(Beginning of Records shown)

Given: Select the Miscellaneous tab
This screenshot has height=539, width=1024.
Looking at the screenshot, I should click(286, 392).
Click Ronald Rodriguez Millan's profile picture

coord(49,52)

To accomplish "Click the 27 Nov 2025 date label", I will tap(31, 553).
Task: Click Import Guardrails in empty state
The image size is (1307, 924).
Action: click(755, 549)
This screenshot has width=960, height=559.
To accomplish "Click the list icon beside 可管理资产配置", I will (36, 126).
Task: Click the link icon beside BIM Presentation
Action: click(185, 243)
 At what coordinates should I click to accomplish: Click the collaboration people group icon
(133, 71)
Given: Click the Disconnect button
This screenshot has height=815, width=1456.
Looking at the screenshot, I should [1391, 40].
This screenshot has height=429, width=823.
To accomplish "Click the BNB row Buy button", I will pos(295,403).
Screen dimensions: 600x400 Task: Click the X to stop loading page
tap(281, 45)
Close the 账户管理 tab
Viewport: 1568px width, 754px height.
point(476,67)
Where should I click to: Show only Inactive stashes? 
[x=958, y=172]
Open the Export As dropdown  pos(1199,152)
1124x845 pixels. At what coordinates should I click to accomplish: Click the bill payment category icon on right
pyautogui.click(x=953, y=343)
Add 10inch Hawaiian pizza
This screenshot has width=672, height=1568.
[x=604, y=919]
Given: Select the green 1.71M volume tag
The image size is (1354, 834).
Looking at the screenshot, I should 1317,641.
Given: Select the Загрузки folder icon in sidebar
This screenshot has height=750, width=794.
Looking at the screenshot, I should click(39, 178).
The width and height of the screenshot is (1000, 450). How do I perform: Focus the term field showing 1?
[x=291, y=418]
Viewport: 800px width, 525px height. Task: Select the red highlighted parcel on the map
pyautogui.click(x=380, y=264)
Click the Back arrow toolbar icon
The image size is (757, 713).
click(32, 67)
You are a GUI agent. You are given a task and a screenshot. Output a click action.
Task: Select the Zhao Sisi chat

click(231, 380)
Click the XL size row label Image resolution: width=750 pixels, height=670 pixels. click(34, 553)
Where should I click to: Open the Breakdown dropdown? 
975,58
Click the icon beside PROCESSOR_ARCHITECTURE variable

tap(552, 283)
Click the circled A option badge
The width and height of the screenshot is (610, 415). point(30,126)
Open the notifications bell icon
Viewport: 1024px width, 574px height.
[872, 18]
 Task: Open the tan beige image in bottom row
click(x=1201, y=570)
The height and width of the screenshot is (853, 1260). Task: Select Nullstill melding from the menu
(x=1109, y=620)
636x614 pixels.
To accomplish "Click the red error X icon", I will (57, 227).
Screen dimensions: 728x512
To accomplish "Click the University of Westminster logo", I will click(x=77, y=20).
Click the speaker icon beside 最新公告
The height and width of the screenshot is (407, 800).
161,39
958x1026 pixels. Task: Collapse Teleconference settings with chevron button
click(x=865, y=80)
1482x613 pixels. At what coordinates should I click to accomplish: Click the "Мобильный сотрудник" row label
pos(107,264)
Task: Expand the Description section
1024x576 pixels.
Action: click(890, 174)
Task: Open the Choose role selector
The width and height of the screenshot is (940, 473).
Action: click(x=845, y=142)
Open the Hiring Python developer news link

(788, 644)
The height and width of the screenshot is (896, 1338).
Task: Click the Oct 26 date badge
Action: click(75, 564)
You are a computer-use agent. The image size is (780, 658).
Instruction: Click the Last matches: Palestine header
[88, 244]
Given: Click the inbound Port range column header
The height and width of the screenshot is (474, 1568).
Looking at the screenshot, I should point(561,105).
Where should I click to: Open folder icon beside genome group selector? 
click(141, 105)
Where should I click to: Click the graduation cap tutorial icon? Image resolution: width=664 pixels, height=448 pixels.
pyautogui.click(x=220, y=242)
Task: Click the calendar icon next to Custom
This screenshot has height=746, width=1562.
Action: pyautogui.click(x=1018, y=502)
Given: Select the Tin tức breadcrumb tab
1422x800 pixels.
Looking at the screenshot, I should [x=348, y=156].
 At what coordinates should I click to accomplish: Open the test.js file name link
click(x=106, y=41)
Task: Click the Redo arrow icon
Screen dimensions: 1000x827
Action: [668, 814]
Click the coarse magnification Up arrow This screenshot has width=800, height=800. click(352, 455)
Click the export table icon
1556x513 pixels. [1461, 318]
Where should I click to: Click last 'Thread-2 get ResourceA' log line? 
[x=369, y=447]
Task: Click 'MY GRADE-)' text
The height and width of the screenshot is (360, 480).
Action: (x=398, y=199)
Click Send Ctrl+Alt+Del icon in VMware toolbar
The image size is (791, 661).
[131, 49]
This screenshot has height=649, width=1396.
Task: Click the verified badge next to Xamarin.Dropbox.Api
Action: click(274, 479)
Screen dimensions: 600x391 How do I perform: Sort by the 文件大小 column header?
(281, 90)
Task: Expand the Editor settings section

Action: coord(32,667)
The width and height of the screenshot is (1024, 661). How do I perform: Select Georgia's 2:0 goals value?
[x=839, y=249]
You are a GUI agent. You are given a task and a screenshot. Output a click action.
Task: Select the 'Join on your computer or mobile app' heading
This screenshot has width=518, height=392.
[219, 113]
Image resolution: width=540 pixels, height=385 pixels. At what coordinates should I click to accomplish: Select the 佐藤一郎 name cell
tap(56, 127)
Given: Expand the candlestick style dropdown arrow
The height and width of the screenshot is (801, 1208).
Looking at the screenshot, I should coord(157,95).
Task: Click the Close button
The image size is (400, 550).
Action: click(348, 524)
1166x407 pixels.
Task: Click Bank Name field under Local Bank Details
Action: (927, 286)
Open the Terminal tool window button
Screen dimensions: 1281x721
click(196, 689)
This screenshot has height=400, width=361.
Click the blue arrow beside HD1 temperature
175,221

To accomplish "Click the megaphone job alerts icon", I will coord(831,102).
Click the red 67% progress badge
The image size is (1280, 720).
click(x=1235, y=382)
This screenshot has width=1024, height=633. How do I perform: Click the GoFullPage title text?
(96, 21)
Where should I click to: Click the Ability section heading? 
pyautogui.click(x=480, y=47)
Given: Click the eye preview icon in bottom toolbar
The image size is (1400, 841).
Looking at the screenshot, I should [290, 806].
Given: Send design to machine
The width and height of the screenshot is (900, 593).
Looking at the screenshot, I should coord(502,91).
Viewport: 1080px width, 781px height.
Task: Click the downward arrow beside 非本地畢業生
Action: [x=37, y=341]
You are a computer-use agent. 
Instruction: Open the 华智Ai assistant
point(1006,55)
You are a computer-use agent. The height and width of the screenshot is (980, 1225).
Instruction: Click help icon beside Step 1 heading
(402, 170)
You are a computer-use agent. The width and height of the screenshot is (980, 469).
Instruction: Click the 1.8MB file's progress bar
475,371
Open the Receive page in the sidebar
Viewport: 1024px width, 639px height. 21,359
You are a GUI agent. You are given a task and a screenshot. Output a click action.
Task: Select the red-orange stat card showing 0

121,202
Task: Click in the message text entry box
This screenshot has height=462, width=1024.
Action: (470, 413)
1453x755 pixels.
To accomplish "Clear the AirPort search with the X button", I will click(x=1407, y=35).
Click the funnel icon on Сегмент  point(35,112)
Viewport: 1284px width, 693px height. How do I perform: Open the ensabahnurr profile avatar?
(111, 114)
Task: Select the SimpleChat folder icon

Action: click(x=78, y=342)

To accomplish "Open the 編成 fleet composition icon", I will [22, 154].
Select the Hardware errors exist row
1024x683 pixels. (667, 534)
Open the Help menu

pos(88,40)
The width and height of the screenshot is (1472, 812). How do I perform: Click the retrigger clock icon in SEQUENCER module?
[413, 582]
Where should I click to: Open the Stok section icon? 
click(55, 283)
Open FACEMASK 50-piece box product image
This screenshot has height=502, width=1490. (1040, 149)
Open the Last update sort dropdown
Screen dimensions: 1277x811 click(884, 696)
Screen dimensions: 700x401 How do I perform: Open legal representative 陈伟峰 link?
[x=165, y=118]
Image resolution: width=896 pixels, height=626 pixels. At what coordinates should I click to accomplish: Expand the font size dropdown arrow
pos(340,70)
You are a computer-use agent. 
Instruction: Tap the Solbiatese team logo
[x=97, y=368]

(End of Records shown)

» **Task prompt**:
From the entries above, write out only the lines starting at the line that holds "The height and width of the screenshot is (801, 1208)." and ending at the line that holds "Task: Click the Close button", keeping both and matching them exactly.

» **Task output**:
The height and width of the screenshot is (801, 1208).
Looking at the screenshot, I should coord(157,95).
Task: Click the Close button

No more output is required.